Si, du reste, la philosophie parvient un jour à se servir de l'expérimentation et de l'observation, aussi bien que le font pour leur part les sciences physiques et naturelles, nul doute qu'elle n'arrive aussi à des théories exactes. Elle ne deviendra pas mathématique, parce que ce n'est pas dans sa nature, parce que l'objet dont elle s'occupe n'est pas une quantité, une grandeur, un sujet à arithmétique ou à géométrie; mais elle sera claire, posi

tive, rationelle. Elle aura son exactitude; elle aura ses applications comme la médecine et la chimie; deux grandes espèces d'applications: celles qui se rapportent au passé, l'expliquent et le font comprendre ; celles qui regardent l'avenir, l'éclairent et le dirigent. Elle sera la lumière de l'histoire et du mouvement social; c'est à dire que, par ses principes, elle enseignera ce qu'il y a eu d'industrie, d'art, de morale et de religion dans les faits que la tradition rapporte de telle ou telle société, à telle ou telle époque, et qu'en même temps elle montrera ce que telle ou telle société actuellement vivante, et en mouvement, doit faire pour bien remplir sa destinée sous le rapport de l'utile, du beau, du bien et du divin. A quoi emploie-t-on les sciences physiques, par exemple l'astronomie? à se rendre compte de certains faits que les historiens, et les poètes, qui sont les premiers historiens, racontent, mais n'expliquent pas ; et c'est ainsi que l'on a pu voir clair dans les annales de la nature. Elles ont en même temps un autre usage; celui de diriger tous les arts qui dépendent des lois qu'elles enseignent. La philosophie est susceptible d'une utilité tout à fait analogue: bien faite, elle doit nous apprendre à nous souvenir et à prévoir, à savoir d'où nous venons, où nous allons, et comment nous devons aller.

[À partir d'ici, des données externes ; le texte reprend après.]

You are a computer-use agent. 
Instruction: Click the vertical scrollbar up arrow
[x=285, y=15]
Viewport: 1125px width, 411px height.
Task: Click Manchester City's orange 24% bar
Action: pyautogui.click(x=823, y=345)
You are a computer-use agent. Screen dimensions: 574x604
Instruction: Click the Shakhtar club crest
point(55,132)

Telles sont les réflexions par lesquelles doivent s'éclairer les derniers doutes que l'on pourrait élever sur l'excellence de la méthode d'observation.

DEUXIÈME PARTIE.

DES QUESTIONS GÉNÉRALES A TRAITER EN PHILOSOPHIE.

Entendue comme elle doit l'être, la méthode d'observation, en s'appliquant aux faits de l'ame, doit certainement conduire à la science de ces faits. Que sera cette science, nous ne prétendons pas le dire; avant, il faudrait qu'elle fût, et elle est encore à faire ou du moins à finir: mais à défaut d'exposition, donnons du moins une indication.

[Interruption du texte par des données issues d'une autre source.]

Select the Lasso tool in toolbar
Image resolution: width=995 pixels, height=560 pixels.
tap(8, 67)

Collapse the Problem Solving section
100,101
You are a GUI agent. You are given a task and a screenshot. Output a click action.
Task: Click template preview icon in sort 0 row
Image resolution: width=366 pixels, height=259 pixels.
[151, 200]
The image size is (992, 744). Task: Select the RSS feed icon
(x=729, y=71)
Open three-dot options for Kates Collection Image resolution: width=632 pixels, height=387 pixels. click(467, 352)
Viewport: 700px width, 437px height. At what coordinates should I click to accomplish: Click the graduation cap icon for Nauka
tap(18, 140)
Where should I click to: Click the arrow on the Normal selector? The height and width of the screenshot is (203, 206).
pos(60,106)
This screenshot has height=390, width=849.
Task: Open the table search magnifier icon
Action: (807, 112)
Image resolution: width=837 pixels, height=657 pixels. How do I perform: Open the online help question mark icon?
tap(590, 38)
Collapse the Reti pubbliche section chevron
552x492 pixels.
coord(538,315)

Et d'abord il s'agit de l'objet même à étudier (1), du sujet dont on se propose de reconnaître la nature et d'expliquer les facultés. Ce sujet est le moi. Sur ce, point de débats, point de divisions d'opinions. Il n'y a pas deux manières de voir : car qui jamais a nié sa propre existence, cette existence qu'il se sent, cette être qu'il appelle moi, qu'il retrouve sans cesse en lui, et qu'il distingue de toute autre chose?

(1) Ceci est comme le programme de mon Cours de philosophie publié en 1832 et 1834.